== SELECTED TEXT

[PATCH v15 00/17] arm64: untag user pointers passed to the kernel

Tue May 21 18:29:33 UTC 2019

On Mon, May 20, 2019 at 04:53:07PM -0700, Evgenii Stepanov wrote:
> On Fri, May 17, 2019 at 7:49 AM Catalin Marinas <catalin.marinas at arm.com> wrote:
> > IMO (RFC for now), I see two ways forward:
> >
> > 1. Make this a user space problem and do not allow tagged pointers into
> >    the syscall ABI. A libc wrapper would have to convert structures,
> >    parameters before passing them into the kernel. Note that we can
> >    still support the hardware MTE in the kernel by enabling tagged
> >    memory ranges, saving/restoring tags etc. but not allowing tagged
> >    addresses at the syscall boundary.
> >
> > 2. Similar shim to the above libc wrapper but inside the kernel
> >    (arch/arm64 only; most pointer arguments could be covered with an
> >    __SC_CAST similar to the s390 one). There are two differences from
> >    what we've discussed in the past:
> >
> >    a) this is an opt-in by the user which would have to explicitly call
> >       prctl(). If it returns -ENOTSUPP etc., the user won't be allowed
> >       to pass tagged pointers to the kernel. This would probably be the
> >       responsibility of the C lib to make sure it doesn't tag heap
> >       allocations. If the user did not opt-in, the syscalls are routed
> >       through the normal path (no untagging address shim).
> >
> >    b) ioctl() and other blacklisted syscalls (prctl) will not accept
> >       tagged pointers (to be documented in Vicenzo's ABI patches).
[...]
> Any userspace shim approach is problematic for Android because of the
> apps that use raw system calls. AFAIK, all apps written in Go are in
> that camp - I'm not sure how common they are, but getting them all
> recompiled is probably not realistic.

====
== RECORDS PROVIDED

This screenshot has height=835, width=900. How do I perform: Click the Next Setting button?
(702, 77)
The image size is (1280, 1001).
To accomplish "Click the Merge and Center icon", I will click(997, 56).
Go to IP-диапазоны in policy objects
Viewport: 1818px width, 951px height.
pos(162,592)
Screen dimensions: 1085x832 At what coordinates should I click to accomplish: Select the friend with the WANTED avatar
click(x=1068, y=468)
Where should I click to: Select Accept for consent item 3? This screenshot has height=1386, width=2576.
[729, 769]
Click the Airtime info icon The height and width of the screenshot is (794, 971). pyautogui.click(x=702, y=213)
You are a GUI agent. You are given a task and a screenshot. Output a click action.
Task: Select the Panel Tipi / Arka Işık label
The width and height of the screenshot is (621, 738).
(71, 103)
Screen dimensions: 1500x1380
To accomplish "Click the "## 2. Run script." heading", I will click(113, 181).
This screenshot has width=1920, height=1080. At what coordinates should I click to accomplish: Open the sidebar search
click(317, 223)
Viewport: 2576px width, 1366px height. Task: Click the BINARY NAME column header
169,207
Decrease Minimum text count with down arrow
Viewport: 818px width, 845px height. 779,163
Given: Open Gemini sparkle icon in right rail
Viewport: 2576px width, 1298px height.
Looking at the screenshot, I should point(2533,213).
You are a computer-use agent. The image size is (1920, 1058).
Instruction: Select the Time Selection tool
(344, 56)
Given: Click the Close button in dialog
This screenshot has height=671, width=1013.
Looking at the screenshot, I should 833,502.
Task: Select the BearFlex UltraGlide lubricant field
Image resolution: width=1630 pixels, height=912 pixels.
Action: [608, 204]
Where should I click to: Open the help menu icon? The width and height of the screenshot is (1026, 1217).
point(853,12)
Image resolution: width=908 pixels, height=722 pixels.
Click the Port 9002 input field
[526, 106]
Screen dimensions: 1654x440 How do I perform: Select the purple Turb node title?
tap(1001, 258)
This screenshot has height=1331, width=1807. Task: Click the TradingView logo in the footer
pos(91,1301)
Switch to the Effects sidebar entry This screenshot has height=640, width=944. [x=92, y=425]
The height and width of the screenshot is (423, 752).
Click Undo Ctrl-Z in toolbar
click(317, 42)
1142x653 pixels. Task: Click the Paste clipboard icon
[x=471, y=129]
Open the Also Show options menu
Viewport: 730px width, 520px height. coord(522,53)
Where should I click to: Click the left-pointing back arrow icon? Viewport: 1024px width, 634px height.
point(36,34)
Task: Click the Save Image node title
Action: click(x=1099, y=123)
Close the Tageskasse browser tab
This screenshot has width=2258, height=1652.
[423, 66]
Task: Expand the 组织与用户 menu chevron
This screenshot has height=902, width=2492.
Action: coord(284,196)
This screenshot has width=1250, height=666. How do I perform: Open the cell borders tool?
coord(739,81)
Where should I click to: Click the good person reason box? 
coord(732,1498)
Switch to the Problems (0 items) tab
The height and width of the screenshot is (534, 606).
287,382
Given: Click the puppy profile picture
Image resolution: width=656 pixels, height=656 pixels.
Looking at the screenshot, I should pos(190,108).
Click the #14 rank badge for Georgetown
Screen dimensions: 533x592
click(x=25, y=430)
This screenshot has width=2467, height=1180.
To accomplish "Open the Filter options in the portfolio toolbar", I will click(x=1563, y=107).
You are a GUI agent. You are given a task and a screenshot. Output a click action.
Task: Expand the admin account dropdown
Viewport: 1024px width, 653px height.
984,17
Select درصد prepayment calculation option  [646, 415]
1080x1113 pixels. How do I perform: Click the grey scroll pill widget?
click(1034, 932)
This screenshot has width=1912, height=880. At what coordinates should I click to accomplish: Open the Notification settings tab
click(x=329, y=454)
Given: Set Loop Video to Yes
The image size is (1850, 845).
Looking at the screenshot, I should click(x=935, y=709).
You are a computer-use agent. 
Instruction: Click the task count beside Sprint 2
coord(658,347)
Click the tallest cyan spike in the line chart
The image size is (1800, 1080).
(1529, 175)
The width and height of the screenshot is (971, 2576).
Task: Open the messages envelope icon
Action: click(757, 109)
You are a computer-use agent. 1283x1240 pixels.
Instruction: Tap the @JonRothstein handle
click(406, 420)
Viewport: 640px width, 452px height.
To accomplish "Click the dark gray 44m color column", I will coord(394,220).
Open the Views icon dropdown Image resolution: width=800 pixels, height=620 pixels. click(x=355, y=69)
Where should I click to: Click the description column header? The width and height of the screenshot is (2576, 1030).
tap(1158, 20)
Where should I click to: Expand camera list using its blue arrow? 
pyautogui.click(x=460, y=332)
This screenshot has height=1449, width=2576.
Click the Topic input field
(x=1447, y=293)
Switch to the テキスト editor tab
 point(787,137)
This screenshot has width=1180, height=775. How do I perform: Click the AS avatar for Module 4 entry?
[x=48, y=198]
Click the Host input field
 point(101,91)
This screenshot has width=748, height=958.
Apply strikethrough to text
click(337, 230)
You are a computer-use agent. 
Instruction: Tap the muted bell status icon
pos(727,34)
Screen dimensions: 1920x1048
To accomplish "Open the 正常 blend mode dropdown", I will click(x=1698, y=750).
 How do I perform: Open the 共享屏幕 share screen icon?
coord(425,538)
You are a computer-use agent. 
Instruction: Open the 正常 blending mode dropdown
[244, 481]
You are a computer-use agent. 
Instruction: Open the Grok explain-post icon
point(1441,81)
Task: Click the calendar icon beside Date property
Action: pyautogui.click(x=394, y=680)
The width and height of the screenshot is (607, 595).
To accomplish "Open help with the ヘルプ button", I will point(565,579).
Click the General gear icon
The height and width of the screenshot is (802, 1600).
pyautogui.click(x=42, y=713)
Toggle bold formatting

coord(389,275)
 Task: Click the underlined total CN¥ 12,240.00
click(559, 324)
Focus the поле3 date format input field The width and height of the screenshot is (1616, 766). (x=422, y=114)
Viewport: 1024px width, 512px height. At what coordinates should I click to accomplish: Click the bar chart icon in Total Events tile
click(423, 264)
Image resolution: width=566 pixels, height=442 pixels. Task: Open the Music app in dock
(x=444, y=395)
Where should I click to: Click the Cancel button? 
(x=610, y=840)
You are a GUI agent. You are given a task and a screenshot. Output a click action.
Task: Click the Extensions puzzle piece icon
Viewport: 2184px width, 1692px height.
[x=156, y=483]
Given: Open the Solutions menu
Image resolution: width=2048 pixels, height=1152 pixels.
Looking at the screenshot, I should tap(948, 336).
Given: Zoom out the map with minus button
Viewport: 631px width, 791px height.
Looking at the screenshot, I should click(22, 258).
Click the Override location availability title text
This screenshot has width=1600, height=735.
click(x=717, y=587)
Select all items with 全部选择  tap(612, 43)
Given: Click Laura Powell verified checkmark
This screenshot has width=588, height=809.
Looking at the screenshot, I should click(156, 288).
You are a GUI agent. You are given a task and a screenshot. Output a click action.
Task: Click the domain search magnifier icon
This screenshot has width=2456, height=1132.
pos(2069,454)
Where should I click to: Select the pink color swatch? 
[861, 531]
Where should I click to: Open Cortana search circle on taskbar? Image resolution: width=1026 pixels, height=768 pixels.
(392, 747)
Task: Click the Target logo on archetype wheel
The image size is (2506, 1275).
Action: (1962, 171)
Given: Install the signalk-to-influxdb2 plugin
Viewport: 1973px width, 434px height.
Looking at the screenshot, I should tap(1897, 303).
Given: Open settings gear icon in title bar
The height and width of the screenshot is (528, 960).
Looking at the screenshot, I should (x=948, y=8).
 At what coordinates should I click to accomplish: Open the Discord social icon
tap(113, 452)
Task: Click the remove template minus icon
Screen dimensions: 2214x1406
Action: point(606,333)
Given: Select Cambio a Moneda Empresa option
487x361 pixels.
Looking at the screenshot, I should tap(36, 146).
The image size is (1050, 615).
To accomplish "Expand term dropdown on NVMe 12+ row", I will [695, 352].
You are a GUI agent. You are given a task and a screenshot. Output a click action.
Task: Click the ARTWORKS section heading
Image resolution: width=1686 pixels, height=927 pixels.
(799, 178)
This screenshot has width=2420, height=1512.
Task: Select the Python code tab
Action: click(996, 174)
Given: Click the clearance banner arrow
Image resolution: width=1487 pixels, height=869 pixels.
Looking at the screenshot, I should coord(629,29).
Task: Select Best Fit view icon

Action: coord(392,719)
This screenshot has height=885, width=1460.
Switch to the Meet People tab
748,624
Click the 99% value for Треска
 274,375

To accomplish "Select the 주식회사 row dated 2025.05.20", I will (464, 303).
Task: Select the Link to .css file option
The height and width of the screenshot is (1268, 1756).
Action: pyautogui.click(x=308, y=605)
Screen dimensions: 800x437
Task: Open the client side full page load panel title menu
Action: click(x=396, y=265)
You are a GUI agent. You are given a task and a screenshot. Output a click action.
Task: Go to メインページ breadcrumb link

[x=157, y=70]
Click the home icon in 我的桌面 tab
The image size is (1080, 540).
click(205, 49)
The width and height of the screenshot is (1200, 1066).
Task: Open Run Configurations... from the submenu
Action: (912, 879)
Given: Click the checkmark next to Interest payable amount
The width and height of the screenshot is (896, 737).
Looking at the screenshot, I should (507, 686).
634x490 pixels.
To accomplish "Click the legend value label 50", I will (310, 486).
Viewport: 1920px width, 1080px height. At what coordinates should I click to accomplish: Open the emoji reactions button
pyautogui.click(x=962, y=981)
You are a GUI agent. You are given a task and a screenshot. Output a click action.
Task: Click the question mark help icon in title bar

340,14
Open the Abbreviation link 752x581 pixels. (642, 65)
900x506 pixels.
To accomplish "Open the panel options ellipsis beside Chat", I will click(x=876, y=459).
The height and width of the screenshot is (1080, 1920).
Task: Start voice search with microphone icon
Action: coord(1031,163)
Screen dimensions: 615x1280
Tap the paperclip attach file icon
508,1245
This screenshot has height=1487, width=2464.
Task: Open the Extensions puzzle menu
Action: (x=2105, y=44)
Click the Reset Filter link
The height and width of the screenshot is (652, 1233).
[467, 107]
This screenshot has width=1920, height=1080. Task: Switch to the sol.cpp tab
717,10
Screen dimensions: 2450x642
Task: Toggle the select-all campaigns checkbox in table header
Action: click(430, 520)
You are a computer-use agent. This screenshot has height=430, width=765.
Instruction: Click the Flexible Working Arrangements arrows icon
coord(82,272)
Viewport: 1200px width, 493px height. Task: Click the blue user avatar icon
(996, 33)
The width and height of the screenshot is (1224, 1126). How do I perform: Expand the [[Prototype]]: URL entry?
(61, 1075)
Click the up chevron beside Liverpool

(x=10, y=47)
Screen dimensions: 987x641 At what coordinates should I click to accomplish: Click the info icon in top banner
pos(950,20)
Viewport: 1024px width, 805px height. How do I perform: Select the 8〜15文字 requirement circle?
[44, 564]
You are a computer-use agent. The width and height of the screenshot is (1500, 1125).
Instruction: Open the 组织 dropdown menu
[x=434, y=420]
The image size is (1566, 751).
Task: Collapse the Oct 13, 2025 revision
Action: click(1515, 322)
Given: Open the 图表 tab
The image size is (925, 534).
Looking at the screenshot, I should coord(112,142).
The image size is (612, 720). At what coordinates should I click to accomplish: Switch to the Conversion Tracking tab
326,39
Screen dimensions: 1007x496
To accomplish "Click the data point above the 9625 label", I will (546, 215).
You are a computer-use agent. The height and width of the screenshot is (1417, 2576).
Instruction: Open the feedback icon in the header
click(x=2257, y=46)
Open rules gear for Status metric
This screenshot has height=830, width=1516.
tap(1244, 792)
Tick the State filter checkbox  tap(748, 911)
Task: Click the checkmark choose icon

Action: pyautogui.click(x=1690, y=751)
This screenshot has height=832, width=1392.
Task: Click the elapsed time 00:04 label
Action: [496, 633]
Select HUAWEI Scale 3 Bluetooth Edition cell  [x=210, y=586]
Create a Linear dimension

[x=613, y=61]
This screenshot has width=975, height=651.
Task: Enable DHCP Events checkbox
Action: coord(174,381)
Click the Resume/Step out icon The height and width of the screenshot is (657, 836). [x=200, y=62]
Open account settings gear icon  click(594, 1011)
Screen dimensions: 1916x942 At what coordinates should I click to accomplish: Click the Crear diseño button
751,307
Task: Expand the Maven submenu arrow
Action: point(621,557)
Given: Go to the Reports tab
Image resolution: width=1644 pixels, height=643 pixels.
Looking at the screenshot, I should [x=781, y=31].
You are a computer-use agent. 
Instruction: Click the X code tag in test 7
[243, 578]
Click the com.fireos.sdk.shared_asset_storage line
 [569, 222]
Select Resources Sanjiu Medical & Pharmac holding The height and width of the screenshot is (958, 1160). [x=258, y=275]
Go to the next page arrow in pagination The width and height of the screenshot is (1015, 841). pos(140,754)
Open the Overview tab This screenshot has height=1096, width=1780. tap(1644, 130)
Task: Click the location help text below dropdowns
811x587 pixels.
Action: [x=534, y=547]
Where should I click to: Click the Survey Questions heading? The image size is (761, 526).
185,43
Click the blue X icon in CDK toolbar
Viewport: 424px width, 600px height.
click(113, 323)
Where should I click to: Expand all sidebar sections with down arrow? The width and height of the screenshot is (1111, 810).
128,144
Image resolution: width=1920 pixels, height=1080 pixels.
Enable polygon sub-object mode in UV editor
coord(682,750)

====

**LIST OF TASKS**
**1.** Please answer these questions about the patch discussion:
(a) Under the first option, what would convert structures and parameters before they are passed into the kernel?
(b) Under the second option, what must the user explicitly call to opt in?
(c) Which apps does the reply name as an example of apps that use raw system calls?
**2.** According to the patch discussion, why is any userspace shim approach a problem for Android?

**TASK-BY-TASK SOLUTIONS**
**1.**
(a) A libc wrapper.
(b) prctl().
(c) All apps written in Go.

**2.** Some apps make raw system calls and would skip a userspace shim. All apps written in Go are among them, and getting them all recompiled is probably not realistic.